Lazzaro nasce in un periodo di magra esistenziale. Non avevo le idee chiare su cosa fare e la carriera universitaria era finita dopo appena un anno, quindi ho iniziato a lavorare. Poi da una pagina di diario è uscito fuori un primo brano, un secondo, poi ho iniziato prenderci gusto e mi sono ritrovato con un disco in mano.
Il tuo è un esordio, ma pare avere alle spalle un lungo percorso di consapevolezze personali prima ancora che artistiche. Esiste un momento che tu individui come “fondativo” del tuo disco?
È stata una lenta presa di coscienza del fatto che scrivere e suonare andavano a prendermi sempre più tempo e ad un certo punto ho deciso di trovare un metodo, una regolarità. Se vogliamo trovare un evento iniziatico ci possiamo mettere una crisi di nervi dopo una serata alcolica di cinque anni fa, che magari ha fatto da apripista a molti ragionamenti che nel tempo mi hanno portato a questo disco.
Hai lavorato in studio con Nicola Baronti: ci racconti come sono avvenute le registrazioni dei brani, e cosa ti ha colpito del modo di lavorare di Baronti?
Oltre alla grande capacità al piano, nel pensare arrangiamenti per più strumenti, forse la cosa che mi ha colpito di più è la concentrazione che ha in studio. Mi ricordo che il primo giorno in cui ci siamo conosciuti lui stava editando qualcosa, io entrai, salutai: silenzio. Si accorse di me dopo un’oretta. Poi in realtà abbiamo parlato a lungo, ma quel metodo così immersivo è una cosa che mi colpì subito. Ora mi capita pure a me a volte di starmene lì a suonare, ad appuntare cose, per poi rendermi conto che sono passate ore.
L’album presenta una track-list evocativa, che in qualche modo sposa la rabbia dell’invettiva, la disperazione della fine e un’insanabile voglia di rinascita. Credi esista, su tutti, un concept, un’idea che ha segnato il passo e l’evolversi di “Lazzaro”?
La rinascita è più una conseguenza del disco. A posteriori direi che un altro tema centrale del disco è anche la responsabilità, o per meglio dire il senso di responsabilità. È vero che il disco parte sempre da un certo malessere, ma spesso mi interrogo su quanto io sia responsabile, quanto ci sia ormai legato ad una certa condizione vittimistica, e quanto ci sia effettivamente di cause esterne.
Esiste, su tutti, un brano am quale credi di essere maggiormente legato, una canzone che senti per te “catartica”?

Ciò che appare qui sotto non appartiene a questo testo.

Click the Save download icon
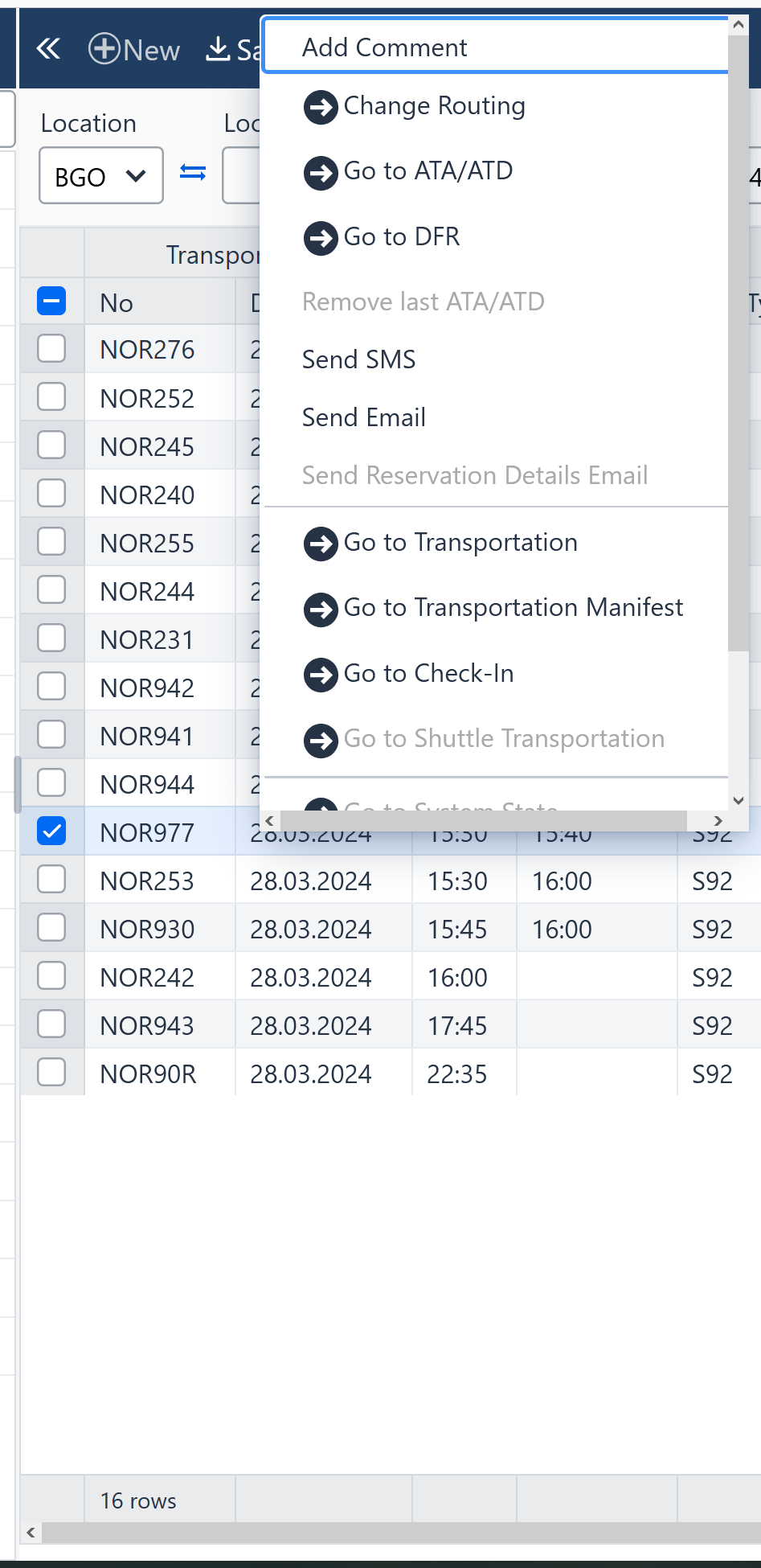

Penso che il brano più catartico sia “Fears”. Ogni volta che canto il ritornello è come se mi togliessi un peso dalle spalle, mi sento sempre più leggero. Il brano è tutto un dialogo interiore sulla paura e il ritornello è il momento della riflessione in cui tocco il fondo, e quell’urlo è un po’ il “vaffanculo” a tutto, il punto che serve ad un discorso per ripartire.
Ecco, la parola “catarsi” è effettivamente utile a raccontare il desiderio che pare celarsi, in fin dei conti, dietro tutto il disco. Da cosa sentivi di doverti liberare quando hai cominciato a lavorare a “Lazzaro”?
Niente di preciso a pensarci bene, quello che sicuramente stava alla base era una necessità di esprimersi, ma non tanto con gli altri quanto con me. È stato come fissare dei mementi e rivederli a mente fredda, per analizzare meglio. Il disco coincide con la ricerca, la selezione è iniziata dopo. Ora comunque mi sento più leggero.
E credi di esserci riuscito davvero, a risorgere?
“A canzoni non si fanno rivoluzioni”, ma sicuramente qualcosa di buono mi ha fatto. Ripeto: mi sento più leggero, già questo mi basta.